TASK INSTRUCTIONS
Pull out the lines that open with the one containing "Image resolution: width=1456" and close with the one containing "pyautogui.click(x=96, y=26)", both included. Copy them word for word.

TASK INPUTS

────────────────────

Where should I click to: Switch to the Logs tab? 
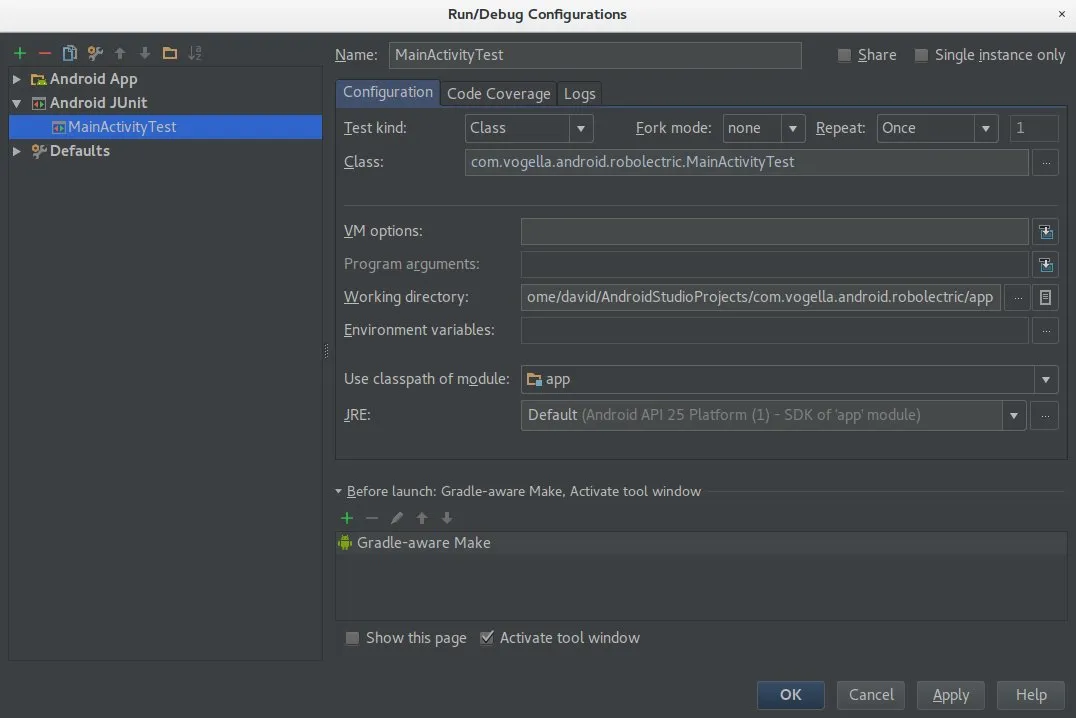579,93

────────────────────

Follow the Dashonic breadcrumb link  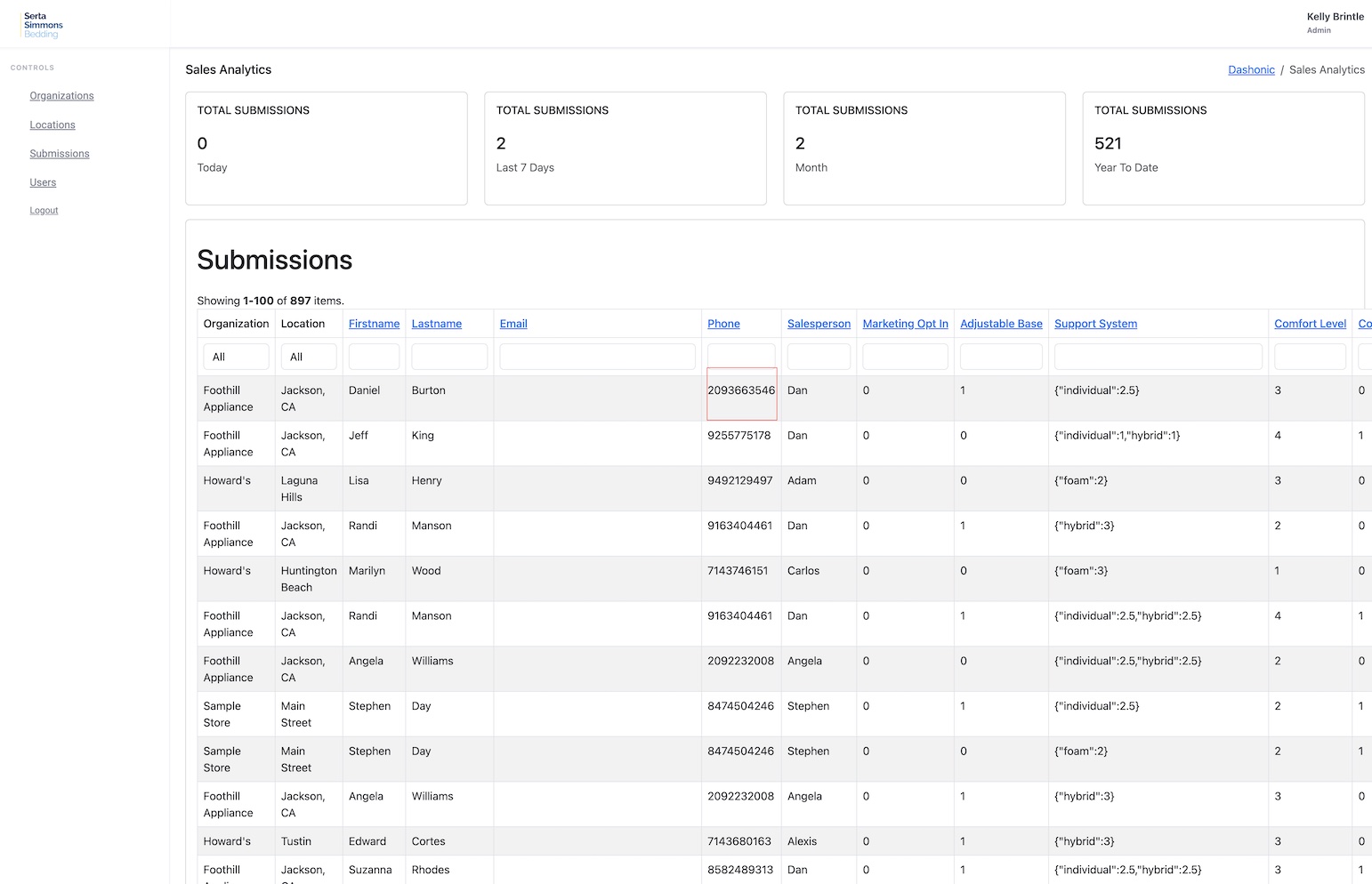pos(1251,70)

────────────────────

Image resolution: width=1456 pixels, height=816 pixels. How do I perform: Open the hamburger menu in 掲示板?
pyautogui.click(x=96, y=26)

────────────────────

SOLUTION FOR THIS TASK
Image resolution: width=1456 pixels, height=816 pixels. How do I perform: Open the hamburger menu in 掲示板?
pyautogui.click(x=96, y=26)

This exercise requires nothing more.